After you put in an offer for a short sale you may have to wait 1 to 3 months for an answer as to whether or not your offer was accepted or declined. Please note: during this time they are continuing to collect other offers that may be better than yours. They do not always counter your offer, so if there is a better offer than yours you simply lose.
It is important that you work with an experienced short sale agent as you do not want your initial deposit money to be out of your hands.
Because the property is being sold by the owner you may get full disclosure on the condition of the property (if the owner is still living there). But realize you are dealing with someone who is in financial difficulty. If you remember that you will realize that there is no money on the seller's side to buy you any inspections or to make any repairs. I will give you another warning here. After you make your offer and it is accepted, you will be paying for inspections. If, after studying those inspections you decide not to get the home you will still be responsible for paying for those inspections!
The owner or renters will often still be occupying the property and they may or may not be taking care of it. (or it can be vacant). Because short sales often have renters in them they can be more difficult (but not impossible) to get in to see.
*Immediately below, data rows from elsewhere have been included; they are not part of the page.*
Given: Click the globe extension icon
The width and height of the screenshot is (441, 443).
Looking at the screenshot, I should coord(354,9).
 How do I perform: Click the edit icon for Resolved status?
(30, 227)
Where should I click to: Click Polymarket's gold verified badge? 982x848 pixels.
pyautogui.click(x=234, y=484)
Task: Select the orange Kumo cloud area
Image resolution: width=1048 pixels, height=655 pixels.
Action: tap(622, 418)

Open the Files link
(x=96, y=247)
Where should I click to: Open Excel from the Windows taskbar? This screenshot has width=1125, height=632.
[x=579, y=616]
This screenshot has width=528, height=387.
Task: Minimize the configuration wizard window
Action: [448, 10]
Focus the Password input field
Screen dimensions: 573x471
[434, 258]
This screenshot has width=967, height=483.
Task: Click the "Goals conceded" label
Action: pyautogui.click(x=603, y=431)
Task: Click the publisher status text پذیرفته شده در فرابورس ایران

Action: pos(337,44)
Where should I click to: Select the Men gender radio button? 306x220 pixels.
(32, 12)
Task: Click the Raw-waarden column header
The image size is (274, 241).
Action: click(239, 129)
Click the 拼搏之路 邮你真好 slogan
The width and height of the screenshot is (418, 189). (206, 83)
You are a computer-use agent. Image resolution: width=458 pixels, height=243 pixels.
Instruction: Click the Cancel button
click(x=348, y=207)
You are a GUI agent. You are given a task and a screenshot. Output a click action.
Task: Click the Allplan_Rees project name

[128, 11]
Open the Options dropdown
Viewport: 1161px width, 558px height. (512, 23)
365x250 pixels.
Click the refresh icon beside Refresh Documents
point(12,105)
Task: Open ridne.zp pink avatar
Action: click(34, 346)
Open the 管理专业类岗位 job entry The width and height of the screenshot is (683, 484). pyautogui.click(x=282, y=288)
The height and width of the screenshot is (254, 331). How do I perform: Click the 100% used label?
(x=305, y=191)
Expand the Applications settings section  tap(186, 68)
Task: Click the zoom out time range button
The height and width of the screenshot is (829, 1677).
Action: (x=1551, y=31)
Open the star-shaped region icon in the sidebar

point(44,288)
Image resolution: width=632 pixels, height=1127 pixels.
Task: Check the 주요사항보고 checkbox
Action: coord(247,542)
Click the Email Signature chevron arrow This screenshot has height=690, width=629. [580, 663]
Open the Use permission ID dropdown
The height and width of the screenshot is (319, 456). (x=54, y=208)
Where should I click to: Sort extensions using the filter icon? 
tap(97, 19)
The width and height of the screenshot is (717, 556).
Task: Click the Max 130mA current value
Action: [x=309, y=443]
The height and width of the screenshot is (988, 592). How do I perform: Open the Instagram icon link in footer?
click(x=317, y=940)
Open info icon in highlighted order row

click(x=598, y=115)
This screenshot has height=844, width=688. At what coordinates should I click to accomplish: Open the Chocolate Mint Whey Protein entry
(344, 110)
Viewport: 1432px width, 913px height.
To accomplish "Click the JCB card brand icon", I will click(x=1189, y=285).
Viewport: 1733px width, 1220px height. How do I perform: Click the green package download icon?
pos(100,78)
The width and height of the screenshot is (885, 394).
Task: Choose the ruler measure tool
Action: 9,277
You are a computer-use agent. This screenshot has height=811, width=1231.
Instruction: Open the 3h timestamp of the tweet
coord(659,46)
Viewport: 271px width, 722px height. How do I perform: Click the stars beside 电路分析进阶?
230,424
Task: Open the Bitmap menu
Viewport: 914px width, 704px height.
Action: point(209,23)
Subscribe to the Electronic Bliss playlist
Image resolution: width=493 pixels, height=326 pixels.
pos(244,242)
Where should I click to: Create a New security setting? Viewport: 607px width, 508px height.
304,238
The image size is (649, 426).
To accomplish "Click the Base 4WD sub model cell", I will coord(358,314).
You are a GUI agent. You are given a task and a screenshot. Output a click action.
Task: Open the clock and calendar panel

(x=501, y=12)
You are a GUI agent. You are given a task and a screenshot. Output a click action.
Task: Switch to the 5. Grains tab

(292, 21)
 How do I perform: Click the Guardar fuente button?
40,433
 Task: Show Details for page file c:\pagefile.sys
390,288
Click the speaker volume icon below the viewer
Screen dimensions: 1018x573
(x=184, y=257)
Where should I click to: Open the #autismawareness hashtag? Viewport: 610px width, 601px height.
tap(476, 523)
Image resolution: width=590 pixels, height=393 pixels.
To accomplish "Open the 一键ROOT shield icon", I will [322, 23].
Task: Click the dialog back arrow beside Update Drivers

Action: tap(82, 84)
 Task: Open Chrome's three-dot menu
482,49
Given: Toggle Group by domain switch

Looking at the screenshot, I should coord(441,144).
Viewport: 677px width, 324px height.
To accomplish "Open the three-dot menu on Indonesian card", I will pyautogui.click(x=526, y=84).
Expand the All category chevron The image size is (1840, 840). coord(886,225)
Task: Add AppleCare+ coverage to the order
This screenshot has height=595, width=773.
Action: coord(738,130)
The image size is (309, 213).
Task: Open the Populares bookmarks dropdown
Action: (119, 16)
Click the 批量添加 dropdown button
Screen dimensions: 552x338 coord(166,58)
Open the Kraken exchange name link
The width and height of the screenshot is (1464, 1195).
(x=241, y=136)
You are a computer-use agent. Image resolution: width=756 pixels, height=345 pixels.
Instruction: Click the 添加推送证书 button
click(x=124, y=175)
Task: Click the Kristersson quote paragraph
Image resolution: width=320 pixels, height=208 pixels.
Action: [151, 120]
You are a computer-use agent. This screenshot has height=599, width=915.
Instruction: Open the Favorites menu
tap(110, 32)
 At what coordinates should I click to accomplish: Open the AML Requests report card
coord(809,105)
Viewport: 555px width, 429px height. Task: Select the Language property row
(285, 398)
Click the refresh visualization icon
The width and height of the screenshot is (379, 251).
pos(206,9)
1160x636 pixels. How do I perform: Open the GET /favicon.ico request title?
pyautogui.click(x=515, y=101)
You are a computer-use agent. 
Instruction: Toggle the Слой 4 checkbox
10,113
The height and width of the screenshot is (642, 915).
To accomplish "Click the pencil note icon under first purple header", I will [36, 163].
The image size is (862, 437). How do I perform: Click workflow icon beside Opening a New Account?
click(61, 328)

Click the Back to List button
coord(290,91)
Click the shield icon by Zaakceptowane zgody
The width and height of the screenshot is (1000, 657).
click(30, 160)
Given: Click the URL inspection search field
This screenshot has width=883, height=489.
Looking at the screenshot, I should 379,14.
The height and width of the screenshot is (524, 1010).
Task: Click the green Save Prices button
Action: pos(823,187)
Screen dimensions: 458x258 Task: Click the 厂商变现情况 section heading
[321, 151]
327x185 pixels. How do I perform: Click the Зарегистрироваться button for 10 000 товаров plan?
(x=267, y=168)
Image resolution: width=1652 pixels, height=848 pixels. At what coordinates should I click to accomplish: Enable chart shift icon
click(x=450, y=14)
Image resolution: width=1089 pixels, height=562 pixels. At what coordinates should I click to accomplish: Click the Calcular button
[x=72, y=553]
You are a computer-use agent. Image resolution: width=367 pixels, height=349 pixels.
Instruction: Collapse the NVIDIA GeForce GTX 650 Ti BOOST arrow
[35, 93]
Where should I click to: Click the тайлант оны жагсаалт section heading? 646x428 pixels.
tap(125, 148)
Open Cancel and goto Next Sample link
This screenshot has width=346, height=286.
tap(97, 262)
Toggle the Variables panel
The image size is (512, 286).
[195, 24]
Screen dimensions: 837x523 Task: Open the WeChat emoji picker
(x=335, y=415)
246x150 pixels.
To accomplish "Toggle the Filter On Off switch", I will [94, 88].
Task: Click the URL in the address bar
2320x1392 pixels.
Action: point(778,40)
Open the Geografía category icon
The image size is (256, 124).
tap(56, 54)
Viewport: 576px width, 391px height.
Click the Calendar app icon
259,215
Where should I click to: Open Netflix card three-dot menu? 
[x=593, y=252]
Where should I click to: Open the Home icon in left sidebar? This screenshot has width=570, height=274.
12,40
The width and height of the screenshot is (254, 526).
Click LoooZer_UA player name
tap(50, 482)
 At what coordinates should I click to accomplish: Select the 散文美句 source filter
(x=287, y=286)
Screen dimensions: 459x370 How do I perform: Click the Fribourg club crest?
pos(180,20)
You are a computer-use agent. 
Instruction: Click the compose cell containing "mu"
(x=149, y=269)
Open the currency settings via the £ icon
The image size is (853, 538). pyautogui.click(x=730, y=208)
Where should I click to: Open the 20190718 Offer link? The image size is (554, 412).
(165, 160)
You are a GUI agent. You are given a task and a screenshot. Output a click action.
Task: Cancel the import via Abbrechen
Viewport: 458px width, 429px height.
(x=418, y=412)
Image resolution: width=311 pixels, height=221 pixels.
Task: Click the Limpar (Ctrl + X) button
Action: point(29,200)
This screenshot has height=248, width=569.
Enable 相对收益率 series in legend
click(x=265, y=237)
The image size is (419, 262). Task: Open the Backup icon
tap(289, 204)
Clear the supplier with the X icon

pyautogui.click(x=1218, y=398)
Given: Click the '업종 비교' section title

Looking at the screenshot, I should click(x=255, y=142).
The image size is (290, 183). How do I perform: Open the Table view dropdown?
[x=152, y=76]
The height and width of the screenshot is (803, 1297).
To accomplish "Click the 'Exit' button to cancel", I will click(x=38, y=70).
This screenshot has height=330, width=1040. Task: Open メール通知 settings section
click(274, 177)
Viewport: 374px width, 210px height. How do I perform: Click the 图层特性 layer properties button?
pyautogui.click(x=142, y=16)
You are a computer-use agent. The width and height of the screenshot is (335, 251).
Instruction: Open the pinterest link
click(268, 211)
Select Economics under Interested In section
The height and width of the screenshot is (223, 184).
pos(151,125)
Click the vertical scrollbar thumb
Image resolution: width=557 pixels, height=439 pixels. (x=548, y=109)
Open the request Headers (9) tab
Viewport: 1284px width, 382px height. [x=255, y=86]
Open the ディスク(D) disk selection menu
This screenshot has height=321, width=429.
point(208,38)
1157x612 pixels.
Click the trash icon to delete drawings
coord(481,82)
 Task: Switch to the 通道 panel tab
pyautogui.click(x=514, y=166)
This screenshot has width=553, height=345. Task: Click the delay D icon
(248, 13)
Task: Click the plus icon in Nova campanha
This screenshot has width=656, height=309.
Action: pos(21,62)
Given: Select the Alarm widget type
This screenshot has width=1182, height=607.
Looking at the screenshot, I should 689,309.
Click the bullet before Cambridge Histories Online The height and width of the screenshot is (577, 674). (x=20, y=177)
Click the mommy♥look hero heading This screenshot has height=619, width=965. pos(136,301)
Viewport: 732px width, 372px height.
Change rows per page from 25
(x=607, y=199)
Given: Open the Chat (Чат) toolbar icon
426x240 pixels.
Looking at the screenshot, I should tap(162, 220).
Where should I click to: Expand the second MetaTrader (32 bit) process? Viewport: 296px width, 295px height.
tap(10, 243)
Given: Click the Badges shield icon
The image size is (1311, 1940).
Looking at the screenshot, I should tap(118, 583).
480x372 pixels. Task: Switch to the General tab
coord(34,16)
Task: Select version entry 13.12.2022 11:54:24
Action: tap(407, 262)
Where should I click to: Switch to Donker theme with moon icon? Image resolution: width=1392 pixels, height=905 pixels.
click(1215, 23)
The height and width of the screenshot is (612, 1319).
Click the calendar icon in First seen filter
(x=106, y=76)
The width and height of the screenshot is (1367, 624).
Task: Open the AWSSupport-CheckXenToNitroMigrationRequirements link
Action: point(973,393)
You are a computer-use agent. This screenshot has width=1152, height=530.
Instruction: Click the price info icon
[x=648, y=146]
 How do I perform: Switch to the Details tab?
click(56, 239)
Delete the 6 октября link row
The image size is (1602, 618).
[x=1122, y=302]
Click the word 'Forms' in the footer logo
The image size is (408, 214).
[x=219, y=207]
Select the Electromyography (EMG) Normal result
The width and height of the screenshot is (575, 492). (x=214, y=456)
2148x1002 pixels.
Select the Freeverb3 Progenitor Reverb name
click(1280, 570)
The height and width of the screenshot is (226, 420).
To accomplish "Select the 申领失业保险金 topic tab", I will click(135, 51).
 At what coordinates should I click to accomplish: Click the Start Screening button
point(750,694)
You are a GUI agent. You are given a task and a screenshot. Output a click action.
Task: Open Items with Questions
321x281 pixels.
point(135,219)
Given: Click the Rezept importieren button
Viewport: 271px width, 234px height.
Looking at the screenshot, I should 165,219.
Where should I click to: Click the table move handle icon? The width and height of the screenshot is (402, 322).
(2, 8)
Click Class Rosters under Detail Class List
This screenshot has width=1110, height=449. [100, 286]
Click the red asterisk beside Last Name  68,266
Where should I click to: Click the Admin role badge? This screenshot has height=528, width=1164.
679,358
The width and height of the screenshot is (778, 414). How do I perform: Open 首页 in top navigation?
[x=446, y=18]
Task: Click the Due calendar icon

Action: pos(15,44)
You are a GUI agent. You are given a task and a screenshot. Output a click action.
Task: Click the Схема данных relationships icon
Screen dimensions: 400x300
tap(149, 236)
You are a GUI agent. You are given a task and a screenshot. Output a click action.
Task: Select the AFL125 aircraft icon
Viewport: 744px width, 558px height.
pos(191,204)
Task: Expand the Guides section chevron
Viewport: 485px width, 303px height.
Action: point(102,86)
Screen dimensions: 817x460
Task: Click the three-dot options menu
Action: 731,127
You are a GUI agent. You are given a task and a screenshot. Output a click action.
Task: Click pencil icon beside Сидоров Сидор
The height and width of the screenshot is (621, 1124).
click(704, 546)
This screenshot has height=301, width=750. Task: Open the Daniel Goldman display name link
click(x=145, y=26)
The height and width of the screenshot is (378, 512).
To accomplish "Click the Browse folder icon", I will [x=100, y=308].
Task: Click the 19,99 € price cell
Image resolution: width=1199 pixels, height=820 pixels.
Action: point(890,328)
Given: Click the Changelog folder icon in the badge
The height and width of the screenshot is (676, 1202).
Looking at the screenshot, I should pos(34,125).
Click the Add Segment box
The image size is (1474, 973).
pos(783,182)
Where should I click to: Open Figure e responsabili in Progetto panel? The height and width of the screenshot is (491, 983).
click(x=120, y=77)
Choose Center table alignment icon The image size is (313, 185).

In a short sale you can expect to use the standard real estated contracts.
Recently in this market I have seen that some short sale agents are putting properties on the market at a price far below what they know the bank will accept. Here is the reason for that. There is a fairly lengthy process between the owner and his bank to create and accept the short sale. This process is NOT begun until the bank receives at least one offer on the home. So in order to get this process started the agent for the seller is anxious to get an offer, whether it is a good offer or not. However it is very depressing for the buyer when he thinks he put in a good offer on a short sale and it is tens of thousands of dollars below what the bank will even consider. If you have an experienced short sale realtor they can make sure this doesn't happen to you.
Foreclosed, or Bank-Owned property
In an REO, or Bank-Owned property you are buying the home directly from the Bank or Corporation that now owns it.
This is generally a much faster process and you will often get an answer back from the bank accepting or rejecting your offer within 5 days or less.
Because the bank never 'occupied' the property they are exempt from many of the disclosures that you would normally expect from a seller. This is OK, but it puts the responsibility on you to make sure you get all of your inspections on the home. Please note: the bank will turn off the power and water. These must be turned back on in order to get your inspections. (They can't test your dishwasher without water and power!) These utilities will have to be turned on by you in your name for the 2-3 days it takes to do the inspections and then you can have them turned off again. Your agent can help you with this.
Sometimes, (rarely) a bank will consider paying for some repairs. In most of the transactions I have done with banks they would not pay for any inspections nor for any repairs. Again, if you are accepted, and you order inspections and then decide not to buy the home, you will still have to pay for those inspections.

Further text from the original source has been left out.